Overview - Why Link Google Analytics with BigQuery

  • Sampling and Reporting API Limitations - If you are using the analytics API, there is a query limitation (10,000 requests per day per view).
  • No more need to do Sampling
  • Unlimited dimensions
  • Create your own Channel Grouping
  • Combine Google Analytics data with third party data sources and Visualization Tools

BigQuery Linkage to Google Analytics and Exporting data to BigQuery

  1. Step 1- You will need a project (preferably inside a GCP Folder - called Development or Analytics or something). You will need billing enabled on the project as well as the BigQuery API enabled.
  2. Step 2 - With the above,  go into Analytics and 'link to the project containing BigQuery'
  3. Step 3 - Once linked, we enable BigQuery Export from Analytics Admin.

 Sampling and Reporting - aka Querying the data via the API

If  queries need to be run against the API (e.g via PHP or Java code), there is a limitation once the sandbox is exceeded.

What is the cost associated with linking BigQuery to GA 360?

Free Tier - BigQuery sandbox provides you with up to 1 terabyte per month of query capacity and 10GB of free storage. All tables and partitions have a 60-day retention policy. Some features of BigQuery are not included in the sandbox (DML, Streaming, Data Transfer Service).

Paid Tier - The cost starts at a whopping $150,000 per year (though I could not get Google to confirm).

Step 1 - Using a Service Account to authenticate to Google APIs

Service accounts are special Google accounts that can be used by applications to access Google APIs programmatically via OAuth 2.0. A service account uses an OAuth 2.0 flow that does not require human authorization. Instead, it uses a key file that only your application can access.

Note: The default credentials are obtained when you install gCloud SDK on your worksation.

gcloud auth application-default login

Step 3 - Linking Analytics to BigQuery and Exporting the data

Follow this guide

Once the linkage is complete, data should start flowing to your BigQuery project within 24 hours. 1 file will be exported each day that contains the previous day’s data (generally, during the morning of the time zone you set for reporting), and 3 files will be exported each day that contain the current day's data. We will provide a historical export of the smaller of 10 billion hits or 13 months of data within 4 weeks after the integration is complete.
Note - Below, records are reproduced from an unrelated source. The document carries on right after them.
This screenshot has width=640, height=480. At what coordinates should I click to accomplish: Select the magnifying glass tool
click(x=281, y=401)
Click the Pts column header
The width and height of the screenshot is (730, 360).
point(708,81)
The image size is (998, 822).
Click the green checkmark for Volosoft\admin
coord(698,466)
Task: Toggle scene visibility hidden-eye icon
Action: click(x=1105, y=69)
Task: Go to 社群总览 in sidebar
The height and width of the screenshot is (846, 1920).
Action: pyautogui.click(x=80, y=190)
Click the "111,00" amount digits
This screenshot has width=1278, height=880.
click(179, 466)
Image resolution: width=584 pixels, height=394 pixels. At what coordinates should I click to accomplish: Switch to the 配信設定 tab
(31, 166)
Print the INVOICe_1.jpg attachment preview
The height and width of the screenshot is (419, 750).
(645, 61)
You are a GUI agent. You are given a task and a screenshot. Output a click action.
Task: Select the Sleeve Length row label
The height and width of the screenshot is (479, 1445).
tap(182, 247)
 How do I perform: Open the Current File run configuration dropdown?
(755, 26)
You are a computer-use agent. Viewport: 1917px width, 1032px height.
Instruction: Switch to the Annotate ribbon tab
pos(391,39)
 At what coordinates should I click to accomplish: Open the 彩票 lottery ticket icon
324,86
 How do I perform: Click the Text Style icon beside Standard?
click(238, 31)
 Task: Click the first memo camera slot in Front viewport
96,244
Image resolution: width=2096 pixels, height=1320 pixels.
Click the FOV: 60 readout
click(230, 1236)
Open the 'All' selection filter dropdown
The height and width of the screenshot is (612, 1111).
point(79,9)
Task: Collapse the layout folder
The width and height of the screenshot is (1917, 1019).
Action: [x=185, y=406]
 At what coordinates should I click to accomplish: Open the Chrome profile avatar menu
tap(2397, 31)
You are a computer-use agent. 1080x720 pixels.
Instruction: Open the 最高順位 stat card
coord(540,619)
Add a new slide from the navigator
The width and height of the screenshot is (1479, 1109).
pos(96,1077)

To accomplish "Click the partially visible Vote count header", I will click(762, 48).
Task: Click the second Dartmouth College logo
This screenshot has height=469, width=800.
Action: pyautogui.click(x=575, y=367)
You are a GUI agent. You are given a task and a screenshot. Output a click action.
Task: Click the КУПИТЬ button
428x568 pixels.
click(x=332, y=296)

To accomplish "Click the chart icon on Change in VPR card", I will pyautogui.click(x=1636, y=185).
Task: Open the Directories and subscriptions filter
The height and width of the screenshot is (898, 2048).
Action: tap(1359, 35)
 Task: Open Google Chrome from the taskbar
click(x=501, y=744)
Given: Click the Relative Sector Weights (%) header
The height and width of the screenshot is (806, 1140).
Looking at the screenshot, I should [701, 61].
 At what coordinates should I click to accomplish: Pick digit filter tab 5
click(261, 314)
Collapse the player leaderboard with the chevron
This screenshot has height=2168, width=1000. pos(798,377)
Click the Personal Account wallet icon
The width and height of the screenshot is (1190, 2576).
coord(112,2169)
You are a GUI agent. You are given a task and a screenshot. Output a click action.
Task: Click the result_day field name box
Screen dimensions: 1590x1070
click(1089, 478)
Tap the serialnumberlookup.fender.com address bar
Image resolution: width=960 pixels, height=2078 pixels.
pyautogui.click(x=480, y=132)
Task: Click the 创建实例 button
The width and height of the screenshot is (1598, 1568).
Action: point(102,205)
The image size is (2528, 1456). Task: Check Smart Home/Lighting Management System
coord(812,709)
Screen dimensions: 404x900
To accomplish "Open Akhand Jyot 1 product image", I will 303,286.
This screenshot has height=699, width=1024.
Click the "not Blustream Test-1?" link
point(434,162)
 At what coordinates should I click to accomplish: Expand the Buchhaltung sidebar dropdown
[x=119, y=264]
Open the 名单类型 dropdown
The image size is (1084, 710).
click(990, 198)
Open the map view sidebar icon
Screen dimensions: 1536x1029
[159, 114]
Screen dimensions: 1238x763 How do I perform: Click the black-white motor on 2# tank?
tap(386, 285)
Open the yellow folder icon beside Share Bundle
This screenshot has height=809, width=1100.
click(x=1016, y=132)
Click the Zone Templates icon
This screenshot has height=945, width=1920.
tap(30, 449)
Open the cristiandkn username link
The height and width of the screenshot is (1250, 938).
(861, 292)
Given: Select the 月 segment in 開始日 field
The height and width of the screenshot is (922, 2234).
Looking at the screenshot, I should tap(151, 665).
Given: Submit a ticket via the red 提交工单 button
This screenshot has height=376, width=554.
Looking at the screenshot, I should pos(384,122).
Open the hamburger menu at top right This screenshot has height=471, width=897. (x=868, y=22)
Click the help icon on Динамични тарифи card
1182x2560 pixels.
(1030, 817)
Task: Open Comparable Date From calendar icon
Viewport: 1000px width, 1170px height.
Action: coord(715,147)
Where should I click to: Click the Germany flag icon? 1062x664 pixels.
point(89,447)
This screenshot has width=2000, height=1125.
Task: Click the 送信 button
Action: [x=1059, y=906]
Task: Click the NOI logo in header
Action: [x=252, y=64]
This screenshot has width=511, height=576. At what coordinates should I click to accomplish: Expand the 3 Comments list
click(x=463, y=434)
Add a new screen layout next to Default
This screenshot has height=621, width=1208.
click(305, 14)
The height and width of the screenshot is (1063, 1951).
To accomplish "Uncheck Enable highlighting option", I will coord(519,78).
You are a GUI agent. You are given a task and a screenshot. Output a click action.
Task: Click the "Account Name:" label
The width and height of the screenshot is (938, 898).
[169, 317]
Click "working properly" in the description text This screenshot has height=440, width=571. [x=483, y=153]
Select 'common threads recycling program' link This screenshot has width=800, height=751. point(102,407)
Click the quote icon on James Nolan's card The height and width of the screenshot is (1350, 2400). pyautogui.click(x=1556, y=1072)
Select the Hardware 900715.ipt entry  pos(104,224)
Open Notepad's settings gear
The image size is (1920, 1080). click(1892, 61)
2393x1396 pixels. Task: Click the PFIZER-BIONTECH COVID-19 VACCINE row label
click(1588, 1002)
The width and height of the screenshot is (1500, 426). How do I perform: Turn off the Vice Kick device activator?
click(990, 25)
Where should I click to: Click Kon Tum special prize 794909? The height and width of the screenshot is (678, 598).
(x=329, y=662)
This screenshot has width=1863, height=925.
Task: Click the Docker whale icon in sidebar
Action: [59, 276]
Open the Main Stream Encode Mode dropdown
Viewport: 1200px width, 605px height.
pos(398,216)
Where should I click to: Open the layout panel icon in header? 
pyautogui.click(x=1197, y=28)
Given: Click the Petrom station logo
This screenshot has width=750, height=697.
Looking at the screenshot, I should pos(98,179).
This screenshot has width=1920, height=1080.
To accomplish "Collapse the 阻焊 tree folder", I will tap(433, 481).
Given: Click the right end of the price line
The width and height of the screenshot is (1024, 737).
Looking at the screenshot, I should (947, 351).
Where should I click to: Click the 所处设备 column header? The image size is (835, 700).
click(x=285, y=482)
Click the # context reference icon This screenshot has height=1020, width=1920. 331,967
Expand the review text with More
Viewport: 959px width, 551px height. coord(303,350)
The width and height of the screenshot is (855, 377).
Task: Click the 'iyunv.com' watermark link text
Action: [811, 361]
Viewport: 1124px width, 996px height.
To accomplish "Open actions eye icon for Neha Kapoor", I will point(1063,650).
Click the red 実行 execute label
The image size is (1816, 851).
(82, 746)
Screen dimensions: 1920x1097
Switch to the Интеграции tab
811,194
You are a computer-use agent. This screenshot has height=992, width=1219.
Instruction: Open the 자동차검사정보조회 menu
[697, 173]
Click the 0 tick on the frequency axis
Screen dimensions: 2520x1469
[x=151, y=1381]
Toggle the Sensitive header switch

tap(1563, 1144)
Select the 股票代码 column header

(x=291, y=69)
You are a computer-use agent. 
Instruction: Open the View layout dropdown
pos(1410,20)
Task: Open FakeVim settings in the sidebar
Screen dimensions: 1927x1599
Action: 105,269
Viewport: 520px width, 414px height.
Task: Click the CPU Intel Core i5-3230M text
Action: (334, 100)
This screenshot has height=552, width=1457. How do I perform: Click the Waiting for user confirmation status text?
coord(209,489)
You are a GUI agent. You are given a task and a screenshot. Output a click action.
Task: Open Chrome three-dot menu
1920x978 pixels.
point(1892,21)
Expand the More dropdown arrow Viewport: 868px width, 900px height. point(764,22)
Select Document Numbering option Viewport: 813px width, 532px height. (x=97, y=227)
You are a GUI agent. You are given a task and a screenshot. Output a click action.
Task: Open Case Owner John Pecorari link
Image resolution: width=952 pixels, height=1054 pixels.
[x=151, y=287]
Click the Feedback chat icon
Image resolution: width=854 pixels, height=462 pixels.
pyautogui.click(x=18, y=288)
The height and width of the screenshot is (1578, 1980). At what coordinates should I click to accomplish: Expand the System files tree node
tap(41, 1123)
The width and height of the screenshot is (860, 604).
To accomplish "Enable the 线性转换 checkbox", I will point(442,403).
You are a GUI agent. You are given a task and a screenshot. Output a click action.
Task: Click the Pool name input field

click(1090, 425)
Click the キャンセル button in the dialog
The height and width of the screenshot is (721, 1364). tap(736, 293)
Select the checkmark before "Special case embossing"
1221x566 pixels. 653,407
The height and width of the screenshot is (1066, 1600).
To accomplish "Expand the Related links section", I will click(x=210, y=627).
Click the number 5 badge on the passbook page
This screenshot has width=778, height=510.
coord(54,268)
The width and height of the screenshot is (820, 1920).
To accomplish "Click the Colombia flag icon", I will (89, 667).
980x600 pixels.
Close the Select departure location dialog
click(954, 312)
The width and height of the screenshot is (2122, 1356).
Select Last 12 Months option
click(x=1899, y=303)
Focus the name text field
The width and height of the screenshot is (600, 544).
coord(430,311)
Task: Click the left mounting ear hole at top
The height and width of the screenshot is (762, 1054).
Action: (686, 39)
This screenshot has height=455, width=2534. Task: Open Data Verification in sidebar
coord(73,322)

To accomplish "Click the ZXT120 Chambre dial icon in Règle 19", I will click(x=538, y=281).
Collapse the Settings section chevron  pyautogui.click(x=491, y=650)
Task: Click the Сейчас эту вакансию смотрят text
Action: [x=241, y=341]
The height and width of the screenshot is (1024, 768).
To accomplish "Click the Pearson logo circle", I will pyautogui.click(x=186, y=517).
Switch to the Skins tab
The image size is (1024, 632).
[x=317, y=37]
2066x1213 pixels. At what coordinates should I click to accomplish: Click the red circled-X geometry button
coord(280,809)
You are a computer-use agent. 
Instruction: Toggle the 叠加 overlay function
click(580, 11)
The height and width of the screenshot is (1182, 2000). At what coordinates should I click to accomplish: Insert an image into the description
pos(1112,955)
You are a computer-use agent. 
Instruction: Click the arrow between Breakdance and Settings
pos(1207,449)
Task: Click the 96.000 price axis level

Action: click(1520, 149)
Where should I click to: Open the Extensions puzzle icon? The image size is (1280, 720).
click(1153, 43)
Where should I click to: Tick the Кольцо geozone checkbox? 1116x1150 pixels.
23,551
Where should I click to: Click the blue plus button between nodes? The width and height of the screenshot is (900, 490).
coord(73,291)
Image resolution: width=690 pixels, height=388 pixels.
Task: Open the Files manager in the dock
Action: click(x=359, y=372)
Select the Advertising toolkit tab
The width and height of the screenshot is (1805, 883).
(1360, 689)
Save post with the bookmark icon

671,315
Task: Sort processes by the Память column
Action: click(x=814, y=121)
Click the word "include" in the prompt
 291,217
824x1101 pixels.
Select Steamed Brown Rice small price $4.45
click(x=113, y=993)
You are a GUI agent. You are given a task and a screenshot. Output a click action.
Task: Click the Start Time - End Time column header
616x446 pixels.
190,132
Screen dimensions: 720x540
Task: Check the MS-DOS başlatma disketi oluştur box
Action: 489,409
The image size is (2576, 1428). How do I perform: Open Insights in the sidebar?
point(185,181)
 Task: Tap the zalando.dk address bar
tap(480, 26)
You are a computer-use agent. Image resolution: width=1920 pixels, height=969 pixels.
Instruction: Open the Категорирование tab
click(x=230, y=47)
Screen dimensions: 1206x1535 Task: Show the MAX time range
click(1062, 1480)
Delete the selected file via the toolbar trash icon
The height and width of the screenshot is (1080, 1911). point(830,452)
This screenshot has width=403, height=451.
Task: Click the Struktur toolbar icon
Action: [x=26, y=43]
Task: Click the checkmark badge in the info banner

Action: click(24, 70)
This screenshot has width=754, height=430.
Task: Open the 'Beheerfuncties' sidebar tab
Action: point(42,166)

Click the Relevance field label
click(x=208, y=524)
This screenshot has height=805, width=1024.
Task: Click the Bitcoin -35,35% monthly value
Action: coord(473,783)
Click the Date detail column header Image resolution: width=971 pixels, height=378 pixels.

Each 'View' (which can be the analytics for a single website) maps to a single dataset in BigQuery.

Here is a sample using R (python would be similar)

library(bigQueryR)

## go through Google oAuth2 flow
## needs email that has access to the BigQuery dataset
bqr_auth()

## get lists of your project and datasets
bqr_list_projects()
bqr_list_datasets("project-id")a

Appendix - BigQuery IAM Roles 

Basic roles for projects are granted or revoked through the Google Cloud Console. When a project is created, the Owner role is granted to the user who created the project.

When BigQuery receives a call from an identity (either a user, a group, or a service account) that is assigned a basic role, BigQuery interprets that basic role as a member of a special group. Special group membership grants the identity permissions that are assigned to a BigQuery IAM role. The following chart identifies the special group and role for each basic role:

Basic role Assigned group BigQuery IAM Role
roles/viewer access.specialGroup: projectReaders roles/bigquery.dataViewer
roles/editor access.specialGroup: projectWriters roles/bigquery.dataEditor
roles/owner access.specialGroup: projectOwners roles/bigquery.dataOwner

The following basic roles apply at the dataset level.

Capabilities
READER
  • Can read, query, copy or export tables in the dataset. Can read routines in the dataset
    • Can call get on the dataset
    • Can call get and list on tables in the dataset
    • Can call get and list on routines in the dataset
    • Can call list on table data for tables in the dataset
  • Maps to the bigquery.dataViewer predefined role
WRITER
OWNER

Note: A dataset must have at least one entity with the OWNER role. A user with the OWNER role can't remove their own OWNER role.